MURAT MENTEŞ: Okurlar, bana önemli, ilginç görünen unsurlardan farklı şeyleri benimsiyor çoğunlukla. Öyle ilaçlar vardır: Bir amaç için üretilirler fakat olumlu yan-etkisi dolayısıyla başka bir hastalığın tedavisinde kullanılır ya da yeniden üretilir. Romanlar gemi gibidir Gözde hanım. Zaman içinde başka bir yere varırlar. Gemi aynı gemidir, fakat konumu farklıdır. Okuyucunun nabzını tutmaya gelince… İnanın bu hususta hiçbir fikrim de yok, hevesim de. Gençlerin ilgisini önemsiyorum. Fakat bu ilgiye mazhar olmak için özel bir şey yapmıyorum. Hayat, gençlerin hayatıdır. Ve benimle ilgili olarak “Bu ihtiyarda iş var” deseler, bu bana ödül olarak yeter.

KİTAPLAR BİZİ İNSANİ SINIRLARA ÇAĞIRIR

- Herkesin her yerde ve her an aktarımda olduğu ve bilgiye erişimin çok rahat olduğu hayatlarımızda kitap nasıl bir boşluğu doldurmalı?

MURAT MENTEŞ: Hız çağında yaşıyoruz.
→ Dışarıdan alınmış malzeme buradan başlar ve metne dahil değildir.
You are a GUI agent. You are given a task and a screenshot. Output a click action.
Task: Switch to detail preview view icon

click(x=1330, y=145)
Hızlı ulaşım, hızlı iletişim… Kitaplar, bizi insani sınırlara geri çağırır. Okumak, yazarla zihinsel işbirliği yapmaktır. Okur, zihnini işlek tutmayı gözeten kişidir. Aktif bir katılımcıdır. Romanı var eden kişi aslında okurdur, yazardan ziyade.

GENÇLER BİZİ AŞMALI

- Bence siz proje kafası olan bir yazarsınız. Sadece kitap sizi sınırlıyor mu? Farklı alanlara girmek ister misiniz?
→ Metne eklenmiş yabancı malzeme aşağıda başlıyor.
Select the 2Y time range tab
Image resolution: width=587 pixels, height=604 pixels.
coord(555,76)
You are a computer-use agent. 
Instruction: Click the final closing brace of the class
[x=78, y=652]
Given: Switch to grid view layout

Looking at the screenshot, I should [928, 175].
MURAT MENTEŞ: Gençken sinemacı olmak istiyordum. Fakat kısmet değilmiş. Ne yaparsak yapalım, işin ilerlemesinin, olumlu veya olumsuz sonuçlanmasının yanı sıra zaman geçer. Zamanım tükeniyor artık. Galiba roman yazmış biri olarak hatırlanacağım, yani hatırlanırsam. Bu arada, birkaç senaryo yazdım. O kadar işte. Bence gençler çalışmalı, eser vermeli ve bizim kuşağı aşmalılar. Kültür böyle ilerler. Yazdıklarım aşılmaya değer, feyiz veren, gençleri yazmaya yönelten metinler olarak görülürse, bundan büyük sevinç duyarım.

Murat Menteş: kendimizi aşmak için okuruz ve yazarız

 

SOHBETTEN İZLENİMLERİM

- Çok okuyan, düşünen insanlara has bir duruşu var. İlk karşılaşma kafası karışık gibiydi.
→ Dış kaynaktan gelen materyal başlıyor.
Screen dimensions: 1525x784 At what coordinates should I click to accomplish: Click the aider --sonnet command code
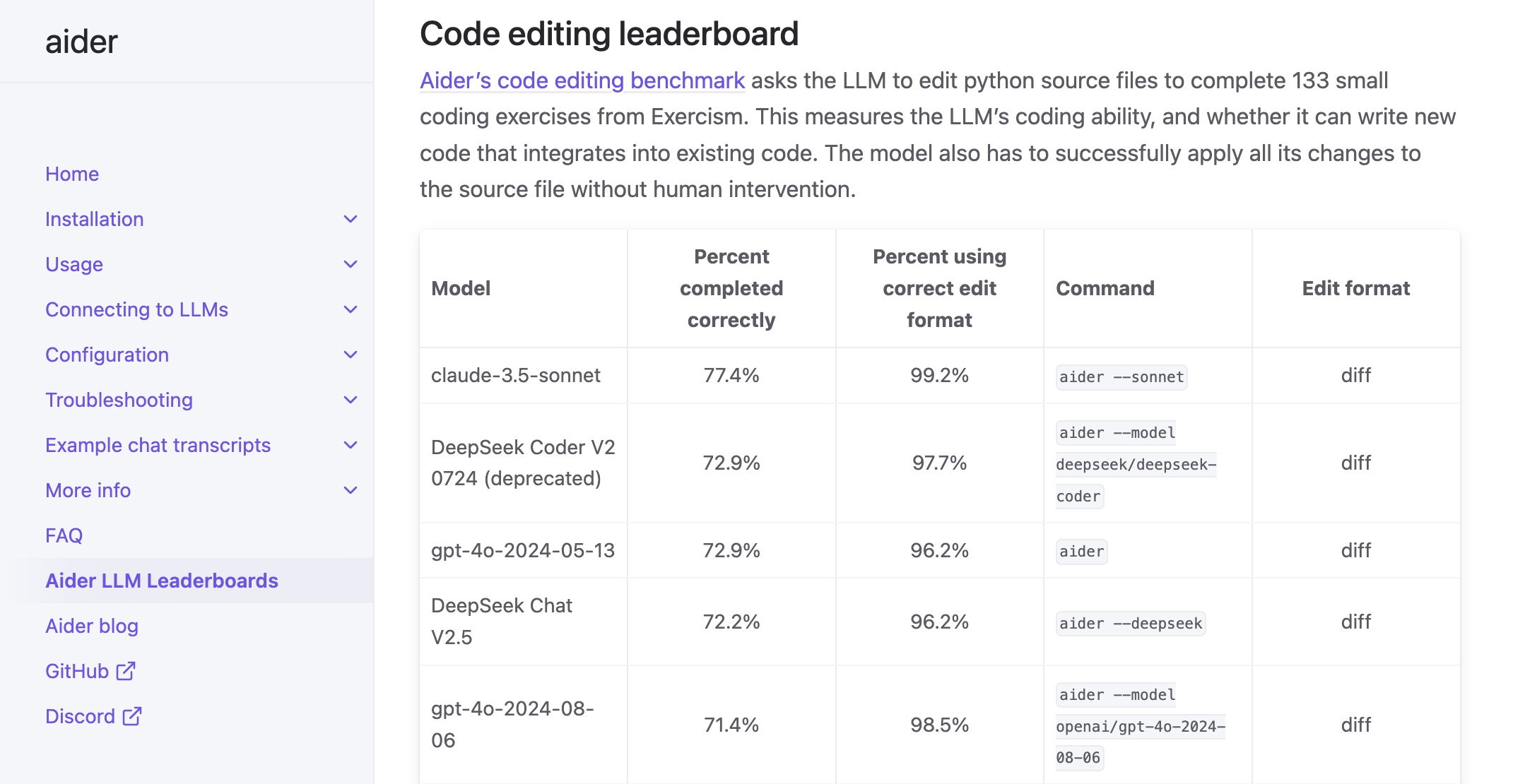[1121, 376]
- Nezaketi, üslubu inceliklerle dolu.

- Algısı o kadar geniş ki o anda, o saniyede ve herkeste.

 

İKİLİ SEÇENEKLERDEN BİRİNİ SEÇİN

- Yürüyüş-Koşu: Koşu

- Sıkılmak-Sabretmek: Sabretmek

- Susmak-Konuşmak: Konuşmak

- Dans Etmek-Oturmak: Dans etmek

- Klasik-Modern: Modern

- Dobra-Politik: Dobra

- Samimi-Mesafeli: Samimi

- Uykucu-Uykusuz: Uykusuz

- Sakin-Heyecanlı: Sakin

- Kitap-Dergi: Kitap

- Doğa-Konfor: Doğa

- Kedi-Köpek: Kedi

- Güneş-Yağmur: Yağmur

- Çay-Kahve: Kahve

- Et-Ot: Ot

- Disiplinli-Rahat: Rahat

- Unutur-Affetmez: Unutur

- Tatlı-Tuzlu: Tatlı

- Çin Yemeği-İtalyan Yemeği: İtalyan Yemeği

- Şarap-Rakı: Şarap

- Esprili-Ciddi: Esprili

 

 

- Yüzde yüz olmak istediğin yer neresi?: New York.

 

SANA DAİR KISA KISA

- Yazar olmasan ne olmak isterdin?: Yönetmen.

- 30 yıl önceki haline döndün, ona ne öğüt verirdin?: Kaç!

- Hayat motton varsa nedir?: Hayatta en önemli şey havadır.